* _WHAT IS BEING ASKED_: What you produce should be the lines from the line containing "Given: Open the Settings menu" through the last line below, both ends included, reproduced exactly and without pictures.

* _INPUT_:
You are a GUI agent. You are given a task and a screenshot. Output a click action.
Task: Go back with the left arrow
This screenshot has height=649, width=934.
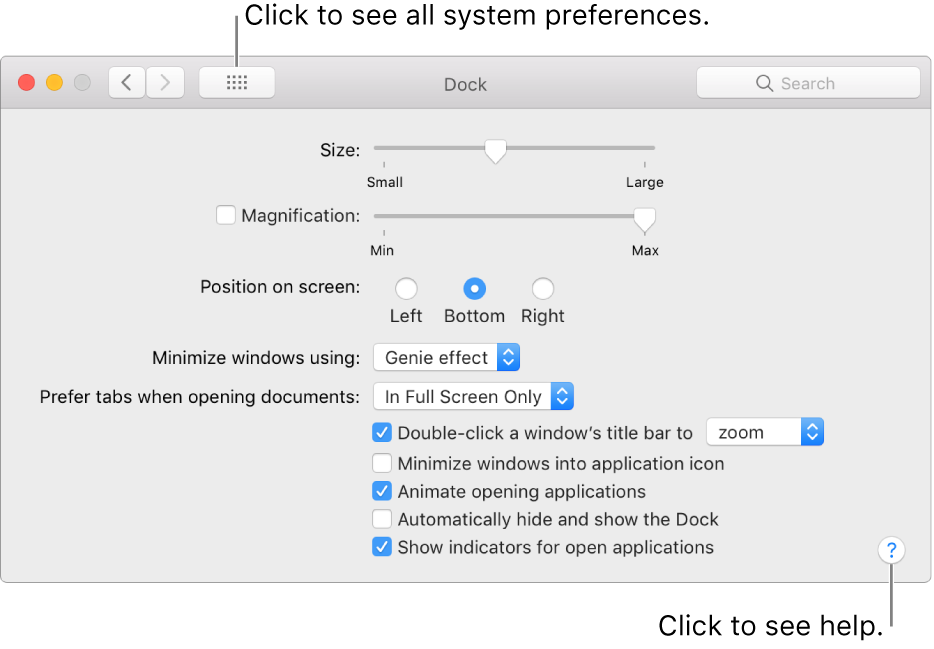127,83
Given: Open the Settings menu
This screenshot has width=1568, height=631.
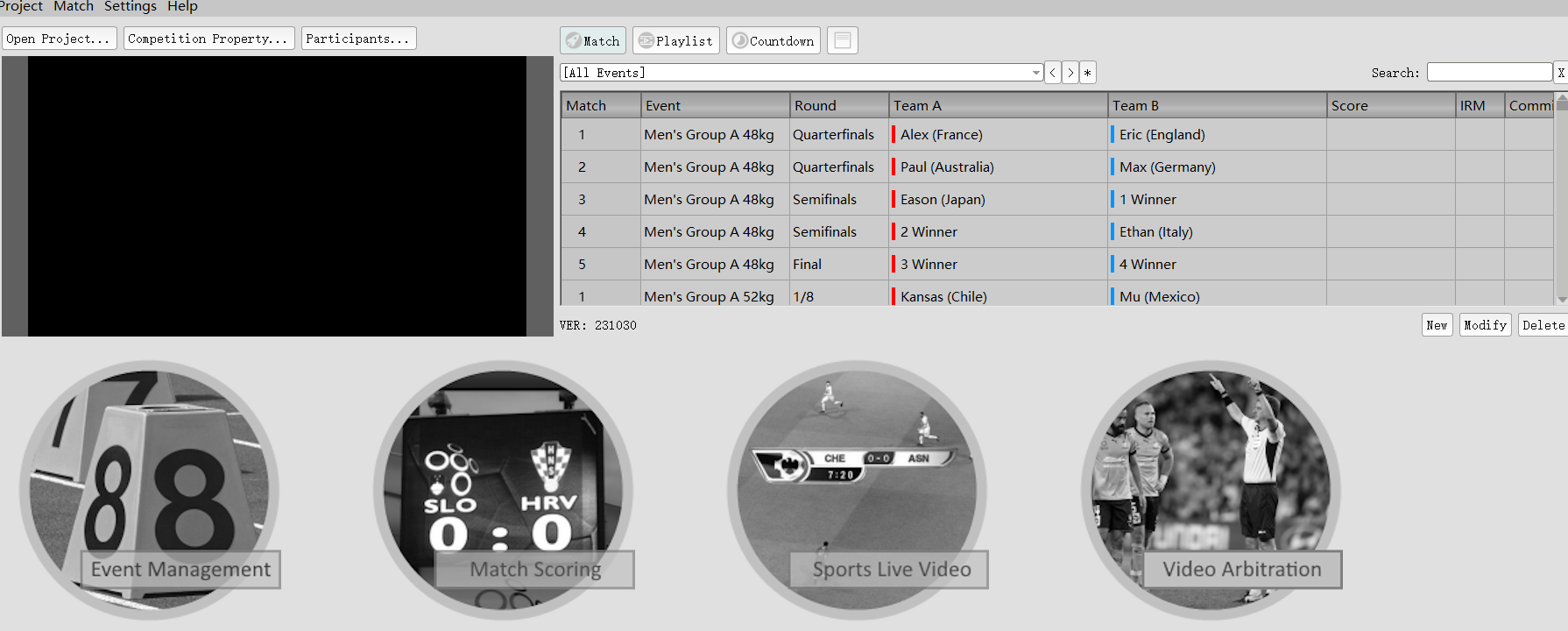Looking at the screenshot, I should (130, 7).
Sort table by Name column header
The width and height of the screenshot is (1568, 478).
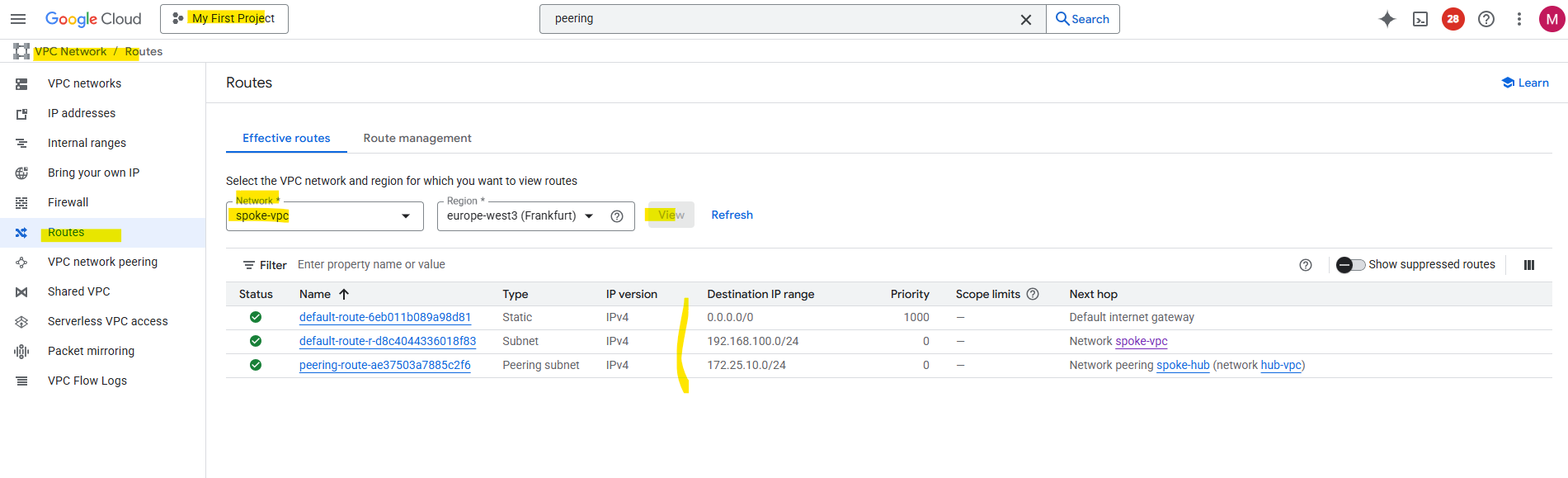pyautogui.click(x=315, y=294)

* _EXERCISE OUTPUT_:
Given: Open the Settings menu
This screenshot has width=1568, height=631.
Looking at the screenshot, I should (130, 7).
Sort table by Name column header
The width and height of the screenshot is (1568, 478).
pyautogui.click(x=315, y=294)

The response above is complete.